* Data

....

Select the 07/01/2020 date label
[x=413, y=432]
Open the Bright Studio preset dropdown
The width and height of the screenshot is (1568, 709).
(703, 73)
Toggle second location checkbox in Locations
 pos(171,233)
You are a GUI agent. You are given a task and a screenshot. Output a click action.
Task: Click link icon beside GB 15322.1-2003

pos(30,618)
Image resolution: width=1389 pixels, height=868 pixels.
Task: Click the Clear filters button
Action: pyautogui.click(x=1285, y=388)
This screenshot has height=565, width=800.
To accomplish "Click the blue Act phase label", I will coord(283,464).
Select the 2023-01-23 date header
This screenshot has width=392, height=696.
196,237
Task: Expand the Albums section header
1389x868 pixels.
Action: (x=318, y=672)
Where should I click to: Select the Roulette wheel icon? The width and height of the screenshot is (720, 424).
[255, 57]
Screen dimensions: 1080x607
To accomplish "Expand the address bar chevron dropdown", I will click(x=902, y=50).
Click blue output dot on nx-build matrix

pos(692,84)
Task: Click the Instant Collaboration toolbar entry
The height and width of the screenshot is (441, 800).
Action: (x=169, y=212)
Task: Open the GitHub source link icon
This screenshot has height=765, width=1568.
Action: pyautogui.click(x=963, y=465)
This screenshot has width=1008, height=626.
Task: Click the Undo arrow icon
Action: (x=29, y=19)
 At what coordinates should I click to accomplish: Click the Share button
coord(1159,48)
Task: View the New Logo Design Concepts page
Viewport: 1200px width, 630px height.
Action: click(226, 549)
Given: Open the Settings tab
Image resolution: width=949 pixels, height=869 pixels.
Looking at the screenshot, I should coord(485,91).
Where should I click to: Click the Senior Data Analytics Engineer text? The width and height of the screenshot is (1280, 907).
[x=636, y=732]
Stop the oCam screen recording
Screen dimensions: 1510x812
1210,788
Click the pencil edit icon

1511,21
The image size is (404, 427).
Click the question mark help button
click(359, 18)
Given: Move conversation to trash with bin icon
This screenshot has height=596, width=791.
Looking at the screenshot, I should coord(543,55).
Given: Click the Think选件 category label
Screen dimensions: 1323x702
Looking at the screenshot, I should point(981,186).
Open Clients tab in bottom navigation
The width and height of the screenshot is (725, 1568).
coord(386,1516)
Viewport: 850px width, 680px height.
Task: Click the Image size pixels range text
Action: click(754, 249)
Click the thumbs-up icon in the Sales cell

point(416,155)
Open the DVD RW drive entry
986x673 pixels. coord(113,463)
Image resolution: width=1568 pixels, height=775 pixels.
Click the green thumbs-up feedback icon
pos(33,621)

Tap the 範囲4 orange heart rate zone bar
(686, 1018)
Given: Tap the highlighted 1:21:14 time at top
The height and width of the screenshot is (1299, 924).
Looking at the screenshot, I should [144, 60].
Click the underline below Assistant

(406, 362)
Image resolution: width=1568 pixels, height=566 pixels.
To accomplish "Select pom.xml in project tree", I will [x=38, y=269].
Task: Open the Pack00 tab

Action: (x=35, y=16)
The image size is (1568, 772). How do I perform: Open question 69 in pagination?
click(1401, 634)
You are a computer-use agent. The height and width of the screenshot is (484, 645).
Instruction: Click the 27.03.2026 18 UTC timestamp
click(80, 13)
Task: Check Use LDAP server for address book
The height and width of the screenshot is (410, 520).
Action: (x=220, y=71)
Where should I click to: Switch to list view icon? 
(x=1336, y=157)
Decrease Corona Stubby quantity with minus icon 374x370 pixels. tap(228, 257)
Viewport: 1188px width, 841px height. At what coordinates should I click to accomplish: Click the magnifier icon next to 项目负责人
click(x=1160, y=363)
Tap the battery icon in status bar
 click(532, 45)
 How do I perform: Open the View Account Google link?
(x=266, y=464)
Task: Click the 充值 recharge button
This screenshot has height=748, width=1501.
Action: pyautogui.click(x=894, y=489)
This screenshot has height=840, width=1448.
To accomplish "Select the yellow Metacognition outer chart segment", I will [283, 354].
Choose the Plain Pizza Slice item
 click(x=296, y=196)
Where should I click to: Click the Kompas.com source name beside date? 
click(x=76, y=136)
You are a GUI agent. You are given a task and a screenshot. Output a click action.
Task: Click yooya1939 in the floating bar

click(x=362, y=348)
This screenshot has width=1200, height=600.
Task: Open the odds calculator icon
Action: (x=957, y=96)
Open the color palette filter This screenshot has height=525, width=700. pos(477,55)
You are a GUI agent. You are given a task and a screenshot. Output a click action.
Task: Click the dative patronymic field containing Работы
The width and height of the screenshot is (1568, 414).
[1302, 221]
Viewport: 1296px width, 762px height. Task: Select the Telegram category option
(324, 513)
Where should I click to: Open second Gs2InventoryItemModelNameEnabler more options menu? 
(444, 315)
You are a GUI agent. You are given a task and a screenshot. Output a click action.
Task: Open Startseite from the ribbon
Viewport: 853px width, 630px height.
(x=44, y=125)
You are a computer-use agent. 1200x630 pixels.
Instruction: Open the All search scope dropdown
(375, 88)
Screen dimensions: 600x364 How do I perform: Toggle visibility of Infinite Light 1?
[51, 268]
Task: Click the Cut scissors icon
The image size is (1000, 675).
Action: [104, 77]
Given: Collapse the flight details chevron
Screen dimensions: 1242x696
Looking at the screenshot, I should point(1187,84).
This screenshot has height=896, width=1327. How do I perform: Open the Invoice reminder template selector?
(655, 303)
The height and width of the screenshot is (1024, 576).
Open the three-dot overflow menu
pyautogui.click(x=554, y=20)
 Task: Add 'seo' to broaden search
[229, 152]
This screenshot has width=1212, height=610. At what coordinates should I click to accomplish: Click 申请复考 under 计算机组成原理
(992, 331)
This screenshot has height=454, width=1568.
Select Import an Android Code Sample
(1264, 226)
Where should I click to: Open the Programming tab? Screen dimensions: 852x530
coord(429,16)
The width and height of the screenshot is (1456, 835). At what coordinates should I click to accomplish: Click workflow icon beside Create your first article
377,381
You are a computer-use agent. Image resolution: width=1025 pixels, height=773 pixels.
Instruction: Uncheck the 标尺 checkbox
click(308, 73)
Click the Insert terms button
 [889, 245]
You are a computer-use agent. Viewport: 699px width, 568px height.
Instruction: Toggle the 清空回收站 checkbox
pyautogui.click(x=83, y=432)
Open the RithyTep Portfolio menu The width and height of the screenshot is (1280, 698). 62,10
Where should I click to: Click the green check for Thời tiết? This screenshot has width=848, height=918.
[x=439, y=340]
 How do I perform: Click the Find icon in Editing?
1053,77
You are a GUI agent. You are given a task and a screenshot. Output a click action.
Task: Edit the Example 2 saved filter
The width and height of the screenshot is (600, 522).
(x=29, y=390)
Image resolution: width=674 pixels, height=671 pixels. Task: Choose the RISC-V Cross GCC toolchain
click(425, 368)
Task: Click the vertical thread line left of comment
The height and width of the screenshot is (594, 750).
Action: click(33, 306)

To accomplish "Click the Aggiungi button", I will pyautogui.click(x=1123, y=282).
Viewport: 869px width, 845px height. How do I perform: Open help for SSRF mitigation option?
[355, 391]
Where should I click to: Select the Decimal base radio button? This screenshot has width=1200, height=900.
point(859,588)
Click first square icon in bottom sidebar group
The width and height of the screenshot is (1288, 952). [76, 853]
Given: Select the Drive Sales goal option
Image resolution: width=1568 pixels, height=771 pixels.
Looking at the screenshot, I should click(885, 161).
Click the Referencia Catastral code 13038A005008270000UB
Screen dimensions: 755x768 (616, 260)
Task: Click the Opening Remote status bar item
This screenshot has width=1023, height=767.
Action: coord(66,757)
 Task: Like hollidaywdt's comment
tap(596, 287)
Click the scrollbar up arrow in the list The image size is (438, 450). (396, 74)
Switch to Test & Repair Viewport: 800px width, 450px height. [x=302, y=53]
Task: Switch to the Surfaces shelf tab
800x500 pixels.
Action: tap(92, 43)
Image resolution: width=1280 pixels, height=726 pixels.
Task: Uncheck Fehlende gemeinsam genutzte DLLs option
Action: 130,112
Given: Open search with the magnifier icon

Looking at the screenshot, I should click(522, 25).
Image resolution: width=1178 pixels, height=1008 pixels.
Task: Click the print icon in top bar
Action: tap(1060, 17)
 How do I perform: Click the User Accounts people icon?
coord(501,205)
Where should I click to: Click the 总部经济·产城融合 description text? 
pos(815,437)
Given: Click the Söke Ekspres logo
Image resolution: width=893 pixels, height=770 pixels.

....

* Exercise description
Scan the material above for the string "address", and copy every line where it is found.

* Written response
To accomplish "Expand the address bar chevron dropdown", I will click(x=902, y=50).
Task: Check Use LDAP server for address book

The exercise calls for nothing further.